Without the support of the Northeast compact, which expired Sunday, farmers here say more and more dairy farmers will be forced out of the business and their farms will be sold off for development.
Grocers and consumer groups disagree.
“It has been demonstrated already that it does not work and all the compact has done has been to increase milk prices to the consumer,” said Barry Scher, vice president of public affairs for Giant Food. “There are other alternatives available that will help dairy farmers without penalizing consumers.”
Although milk prices are high now, however, there is no guarantee that they will continue through the winter months, Connelly said. State agricultural officials said there are indications that milk prices could drop in the months to come.
Maryland has been trying for years to join the New England compact, along with Delaware, New Jersey, New York and Pennsylvania. That effort was dashed when the compact expired Sunday. But farm groups and some legislators hope to revive the issue during debate on the farm bill, which is before the House of Representatives this week.
Midwestern dairy farmers oppose the continuation of the compact, which they say artificially inflates milk prices on the East Coast. While that helps small East Coast farms, which mostly sell fluid milk, it hurts Midwesterners, who see much of their milk used to produce cheese and dry milk.
Patrick McMillan, special assistant to the Maryland secretary of agriculture, said that the expiration of the compact would have no immediate effect on Maryland, but the hope that the state would eventually join was encouraging in bad times.
“It could potentially close that option,” he said. “However, we have every expectation that there will be an opportunity in Congress to renew that compact.”
Members of New York’s congressional delegation were expected to introduce an amendment to extend the dairy compact, a move Midwestern lawmakers are likely to try to block using House rules.
Paul Weller, executive director of the Maryland Dairy Industry Association, said the compact’s price supports would provide smaller Maryland dairy farmers with the profits they need to stay in business.
There is a lot of “economic pressure to sell out to developers,” he said. “It’s a tough business to be in.”
Weller was raised on a Western Maryland dairy farm, but his parents sold it in the 1970s because it was too small to be competitive, he said.

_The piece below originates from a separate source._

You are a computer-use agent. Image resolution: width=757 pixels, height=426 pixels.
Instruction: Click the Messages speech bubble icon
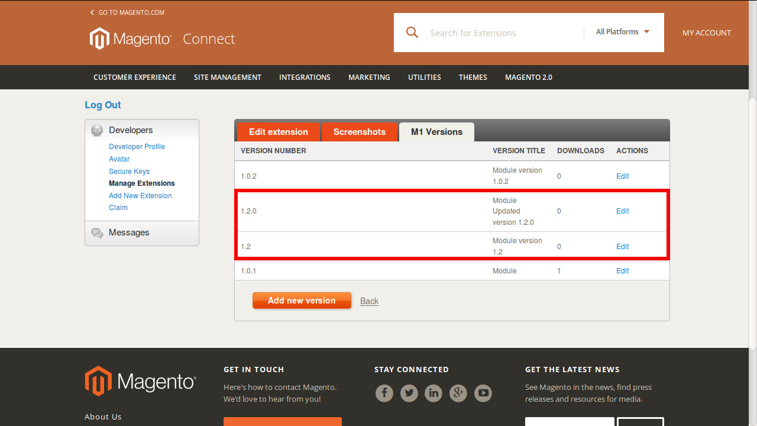coord(97,233)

“That’s what’s happening all over Maryland,” Weller said.
Scher agreed that Maryland’s small farms and development pressures in the state are driving dairy farmers out of the business, along with the younger generation’s lack of interest in farming. But he noted that those reasons are unrelated to milk prices that the compact would support.
Still, the Maryland Farm Bureau is concerned that if the compact isn’t renewed with Maryland as a member, the state’s dairy farmers will be more discouraged than they already are.
“I think we’ll see a whole lot of farmers considering leaving the business,” Connelly said.